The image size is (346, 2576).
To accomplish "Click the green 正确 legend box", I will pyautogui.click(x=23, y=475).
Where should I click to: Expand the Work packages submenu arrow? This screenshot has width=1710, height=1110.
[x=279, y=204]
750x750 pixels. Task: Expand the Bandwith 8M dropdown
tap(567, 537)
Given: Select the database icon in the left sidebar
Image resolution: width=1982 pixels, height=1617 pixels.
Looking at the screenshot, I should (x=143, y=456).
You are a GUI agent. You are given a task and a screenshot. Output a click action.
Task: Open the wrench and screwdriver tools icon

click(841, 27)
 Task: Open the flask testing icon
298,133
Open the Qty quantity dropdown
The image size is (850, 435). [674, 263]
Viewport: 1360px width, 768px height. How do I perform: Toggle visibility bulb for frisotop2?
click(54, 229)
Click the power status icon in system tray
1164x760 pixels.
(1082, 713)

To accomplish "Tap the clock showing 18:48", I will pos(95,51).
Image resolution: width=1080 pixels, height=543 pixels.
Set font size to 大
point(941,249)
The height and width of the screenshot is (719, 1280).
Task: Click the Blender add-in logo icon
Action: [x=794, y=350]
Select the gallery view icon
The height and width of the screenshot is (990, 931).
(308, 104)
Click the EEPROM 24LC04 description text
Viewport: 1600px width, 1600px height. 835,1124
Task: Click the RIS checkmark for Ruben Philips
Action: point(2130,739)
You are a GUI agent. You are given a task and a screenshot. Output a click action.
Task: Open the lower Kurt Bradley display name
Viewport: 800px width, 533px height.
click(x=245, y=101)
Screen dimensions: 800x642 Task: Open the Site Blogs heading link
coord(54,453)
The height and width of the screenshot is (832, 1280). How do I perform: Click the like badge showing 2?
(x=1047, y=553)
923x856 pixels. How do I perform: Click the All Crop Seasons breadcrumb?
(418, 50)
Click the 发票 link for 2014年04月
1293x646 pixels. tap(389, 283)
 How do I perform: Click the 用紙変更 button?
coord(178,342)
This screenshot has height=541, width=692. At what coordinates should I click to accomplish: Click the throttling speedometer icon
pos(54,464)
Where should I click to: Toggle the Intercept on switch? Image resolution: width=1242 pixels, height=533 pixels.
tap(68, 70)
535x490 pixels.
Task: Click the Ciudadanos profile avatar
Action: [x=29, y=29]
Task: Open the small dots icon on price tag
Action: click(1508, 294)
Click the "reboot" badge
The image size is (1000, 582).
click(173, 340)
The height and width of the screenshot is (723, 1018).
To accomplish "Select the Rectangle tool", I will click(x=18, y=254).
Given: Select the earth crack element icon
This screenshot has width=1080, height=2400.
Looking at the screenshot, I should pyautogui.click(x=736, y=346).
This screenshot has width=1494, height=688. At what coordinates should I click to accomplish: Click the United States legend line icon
- - - - -
» **Objective**:
Could you copy the records above from the line containing "Task: Open the flask testing icon" through the line containing "(1082, 713)", unchanged?

» **Written answer**:
 Task: Open the flask testing icon
298,133
Open the Qty quantity dropdown
The image size is (850, 435). [674, 263]
Viewport: 1360px width, 768px height. How do I perform: Toggle visibility bulb for frisotop2?
click(54, 229)
Click the power status icon in system tray
1164x760 pixels.
(1082, 713)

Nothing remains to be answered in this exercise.